PREFERRED INCOME OPPORTUNITY FUND INCORPORATED
PROXY SOLICITED BY THE BOARD OF DIRECTORS

The undersigned holder of shares of Common Stock of Preferred Income Opportunity
Fund Incorporated, a Maryland corporation (the "Fund"), hereby appoints Robert
T. Flaherty, Donald F. Crumrine, Teresa M.R. Hamlin and Christine P. Ritch,
attorneys and proxies for the undersigned, with full powers of substitution and
revocation, to represent the undersigned and to vote on behalf of the
undersigned all shares of Common Stock, which the undersigned is entitled to
vote at the Annual Meeting of Shareholders of the Fund to be held at the offices
of Willkie Farr & Gallagher, One Citicorp Center, 153 East 53rd Street, 47th
Floor, New York, New York 10022 at 8:30 a.m., on April 17, 1998, and any
adjournments thereof. The undersigned hereby acknowledges receipt of the Revised
Notice of Annual Meeting and Revised Proxy Statement and hereby instructs said
attorneys and proxies to vote said shares as indicated hereon. In their
discretion, the proxies are authorized to vote upon such other business as may
properly come before the Meeting. A majority of the proxies present and acting
at the Meeting in person or by substitute (or, if only one shall be so present,
then that one) shall have and may exercise all of the power and authority of
said proxies hereunder. The undersigned hereby revokes any proxy previously
given.


                   CONTINUED AND TO BE SIGNED ON REVERSE SIDE


<PAGE>   9


Please indicate your vote by an "X" in the appropriate box below.

This proxy, if properly executed, will be voted in the manner directed by the
undersigned shareholder.
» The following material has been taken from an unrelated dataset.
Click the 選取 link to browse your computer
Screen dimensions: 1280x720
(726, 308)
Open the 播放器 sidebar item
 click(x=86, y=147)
IF NO DIRECTION IS MADE, THIS PROXY WILL BE VOTED FOR
ELECTION OF NOMINEE AS DIRECTOR AND FOR PROPOSALS 2 AND 3.

Please refer to the Proxy Statement for a discussion of the Proposals.

1.  ELECTION OF DIRECTOR

         FOR ____                           WITHHELD ____

         Nominee:  Robert F. Wulf


2.  To ratify the selection of 
    Coopers & Lybrand L.L.P. as    
    independent accountants for
    the Fund.                        FOR ____      AGAINST ____    ABSTAIN ____

3.  To approve an amendment to 
    the Fund's Articles of 
    Incorporation.                   FOR  ____     AGAINST _____   ABSTAIN ____

The Board of Directors recommends that the shareholders vote "FOR" the election
of the nominee, "FOR" ratification of the selection of Coopers & Lybrand L.L.P.
as independent accountants for the Fund and "FOR" the approval of an amendment
to the Fund's Articles of Incorporation.

MARK HERE FOR ADDRESS CHANGE AND NOTE AT LEFT        ____



PLEASE SIGN, DATE AND RETURN PROMPTLY IN THE ENCLOSED ENVELOPE

                                                    NOTE: Please sign exactly as
                                                    your name appears on this
                                                    Proxy. If joint owners,
                                                    EITHER may sign this Proxy.
                                                    When signing as attorney,
                                                    executor, administrator,
                                                    trustee, guardian or
                                                    corporate officer, please
                                                    give your full title.